Il nuovo allestimento ha cercato di colmare i vuoti di quello precedente. Innanzitutto tentando di ricostruire l’assetto idrogeologico del sito. Di rendere evidente l’allontanamento della linea di costa da quella attuale di circa una decina di chilometri. Ricostruendo la dimensione dello specchio d’acqua e della vicinanza del mare. Sostanzialmente cercando di ricreare il Paesaggio antico. Ma anche intervenendo sull’area scavata. Disegnando affacci che si dipartono dai camminamenti del percorso di visita, lungo i quali sono posizionate lastre prospettiche. Dotando il Centro Visite di un’aula multimediale che introduce al sito archeologico. Al suo interno le multiproiezioni a parete e pavimento forniscono un inquadramento storico, archeologico e geografico. L’idea-guida quella di rendere davvero fruibile a tutti il sito. Agevolarne la comprensione. Creando le condizioni perché il grande porto voluto da Augusto, risistemato da Teodosio e con un significativo floruit in età bizantina, riacquistasse il suo ruolo. Insomma tornasse ad essere un luogo vitale come nella fase nella quale gli edifici affacciati sulla strada basolata all’interno del quartiere A brulicavano di persone.

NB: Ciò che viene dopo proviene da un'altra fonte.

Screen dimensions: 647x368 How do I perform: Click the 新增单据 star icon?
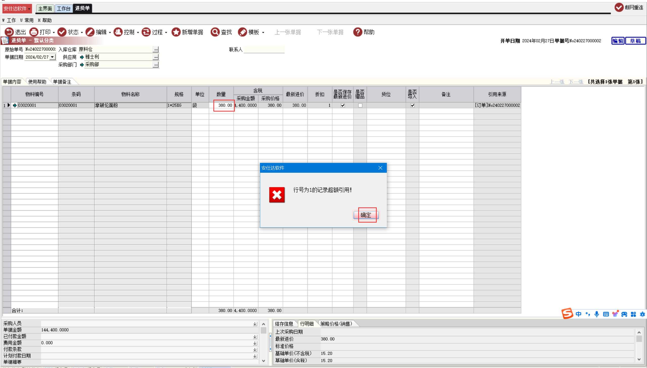pyautogui.click(x=176, y=32)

Il merito più grande di questa operazione nata dalla proficua e sinergica collaborazione tra Arcus, Fondazione del Monte di Bologna e Ravenna e l’amministrazione provinciale è proprio quella di aver rivitalizzato un sito moribondo. Non meno cristallizzato del mosaico teodoriciano all’inizio della navata centrale della Chiesa di Sant’Apollinare Nuovo, nel quale è raffigurata la civitas Classis con il porto canale. Il merito quello di aver reinserito il sito archeologico, finalmente adeguatamente musealizzato, nel Paesaggio antico.